数週間前のある日、今年が明治維新150周年だということにふと気がついた。明治維新は近代日本の礎であるにもかかわらず、大規模な国家式典が行われるわけではない。安倍晋三首相が演説で明治維新に触れることはこれまでにもあったが、このテーマで本格的なスピーチを行ったことは一度もなかったように思う。

明治維新は米国の独立記念日やフランスの革命記念日のようなものなのに、現代の日本人はなぜ、維新150周年を祝賀しないのか。

明治維新のおかげで西洋に植民地化されなかった

筆者がなぜこのようなことに驚いているのか、少し説明が必要だろう。私が日本に興味を持つようになったのは、米コロンビア大学での授業がきっかけだ。
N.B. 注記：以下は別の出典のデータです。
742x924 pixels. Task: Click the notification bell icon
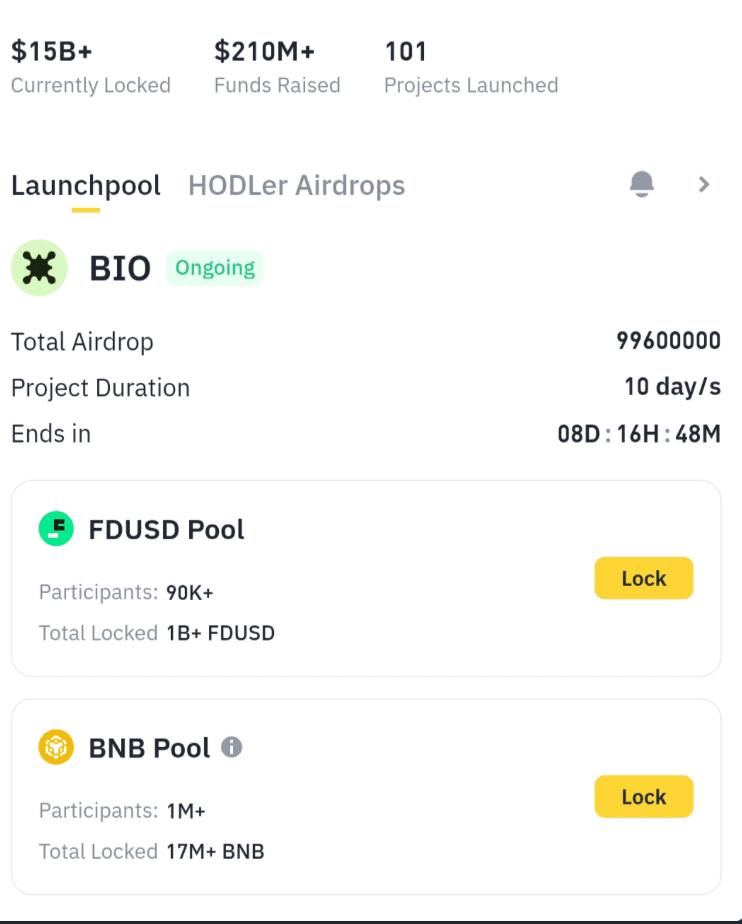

大学に入学したのは、ベトナム戦争真っ最中の1969年秋で、私はベトナム史を勉強したいと思っていた。しかし、そのような授業は行われておらず、代わりに中国と日本に関するセミナーを履修した。

当時、私は日本について、ほとんど何も知らなかった。小さな頃に親が買ってくれた日本製の玩具は大抵3日で壊れた──それが日本について知っていることのすべてだったといっていいくらいだ。だが、波瀾に満ちた日本の近代史は、私を夢中にさせた。

タイを除けば、日本はアジアで唯一、西欧の植民地化を免れた国だ。このことは反戦運動に身を投じていた私にとって、非常に重要なポイントだった。明治維新のおかげで、日本は属国にならずに済んだだけではない。経済的にも繁栄した。さらに1868年の「五箇条の御誓文」によって、封建主義は終わりを告げ、身分制度から解放された国民は職業の自由を手にする。大久保利通、福沢諭吉、大隈重信といった明治の指導者は真のヒーローだと、私は思った。